Division of Nephrology, Department of Medicine, University of Iowa, Iowa City, IA.
Division of Nephrology, Department of Medicine, University of California, San Francisco, San Francisco, CA; Division of Critical Care Medicine, Department of Anesthesia, University of California, San Francisco, San Francisco, CA.
Am J Kidney Dis. 2020 Mar;75(3):435-452. doi: 10.1053/j.ajkd.2019.10.010. Epub 2020 Jan 22.
The intensive care unit (ICU) is a common source of high-acuity nephrology consultations. Although advanced chronic kidney disease is associated with increased ICU mortality, the prognosis of acute kidney injury (AKI) requiring renal replacement therapy is far worse, with short-term mortality rates that often exceed 50%. As such, it is essential that practicing nephrologists be comfortable caring for critically ill patients.
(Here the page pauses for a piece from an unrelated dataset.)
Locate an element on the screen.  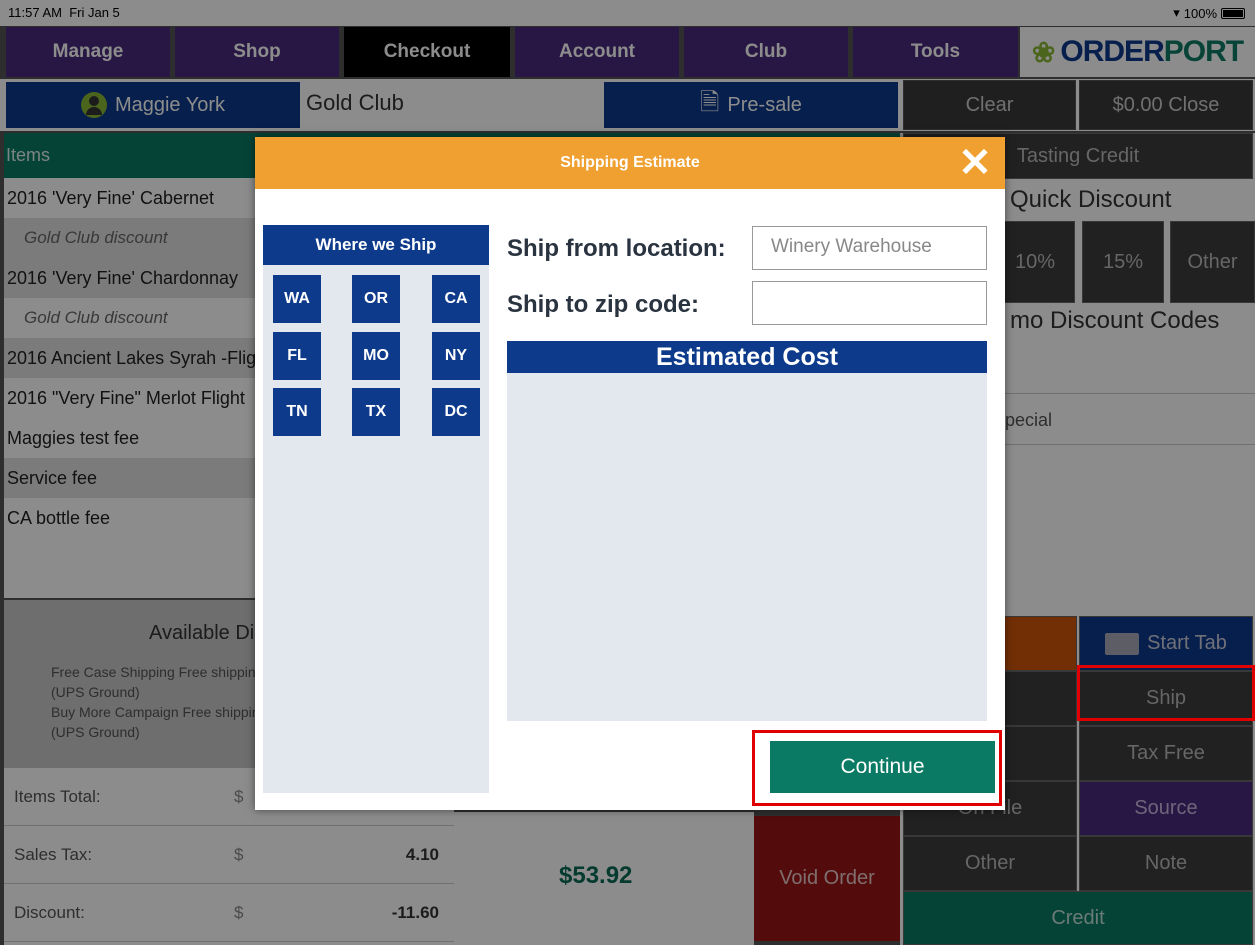
estimated-cost-header: Estimated Cost is located at coordinates (747, 357).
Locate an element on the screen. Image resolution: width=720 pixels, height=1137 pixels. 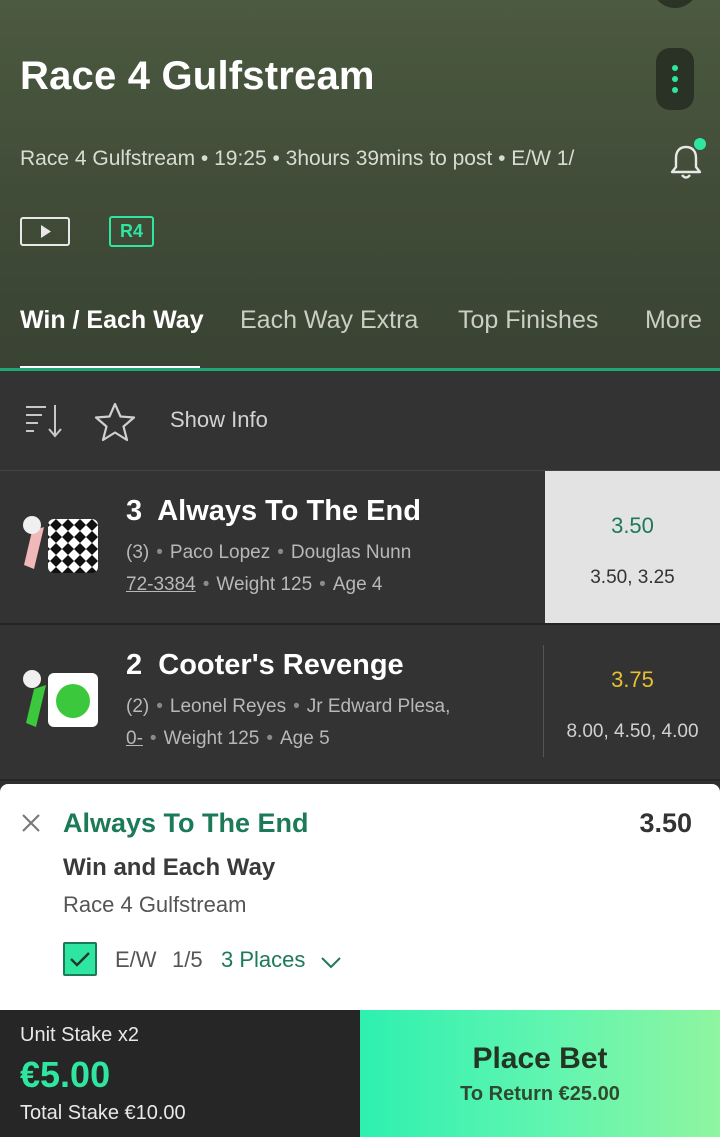
runner-number: 3 is located at coordinates (134, 511).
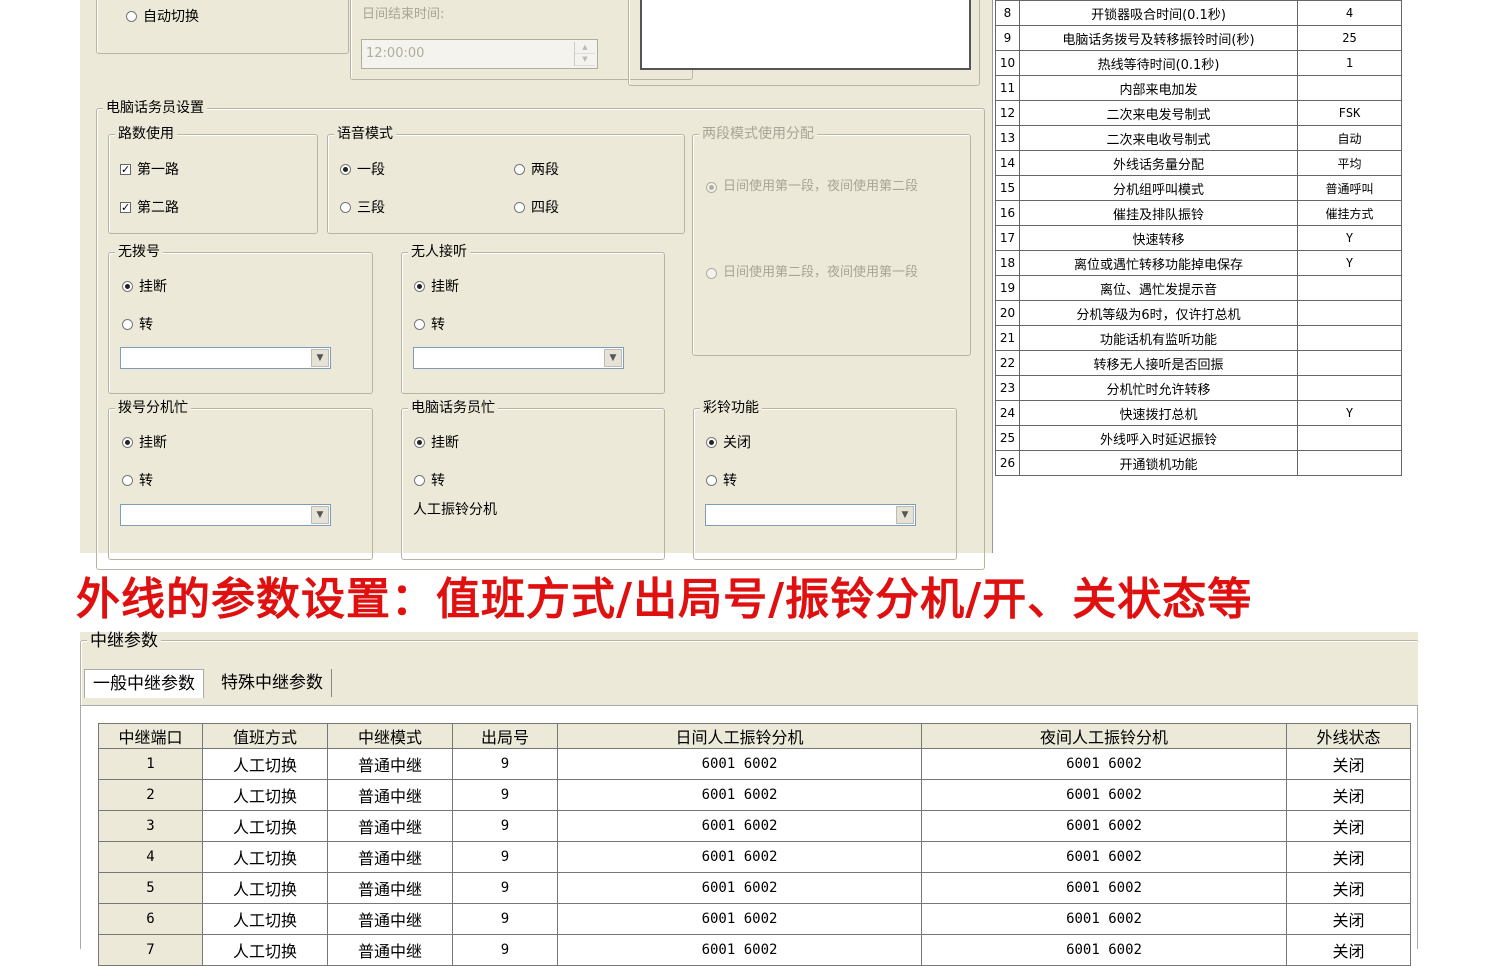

This Core Curriculum article emphasizes the developments of the last decade since the last Core Curriculum installment on this topic in 2009. We focus on some of the most common causes of AKI in the critical care setting and use these AKI causes to delve into specific topics most relevant to critical care nephrology, including acute respiratory distress syndrome, extracorporeal membrane oxygenation, evolving concepts in fluid management, and shock. We conclude by reviewing the basics of palliative care nephrology and dialysis decision making in the ICU.
重症监护病房(ICU)是高难度肾脏病学咨询的常见来源。尽管晚期慢性肾脏病与 ICU 死亡率增加相关,但需要肾脏替代治疗的急性肾损伤(AKI)的预后则更差,短期死亡率通常超过 50%。因此,接受过治疗的肾脏病医生必须能够熟练地护理重症患者。本文强调了自 2009 年上次关于该主题的核心课程以来的过去十年的发展。我们重点介绍了重症监护环境中 AKI 的一些最常见原因,并利用这些 AKI 原因深入探讨了与重症肾脏病学最相关的特定主题,包括急性呼吸窘迫综合征、体外膜氧合、液体管理的新概念,以及休克。最后,我们将回顾 ICU 中的姑息治疗肾脏病学和透析决策的基础知识。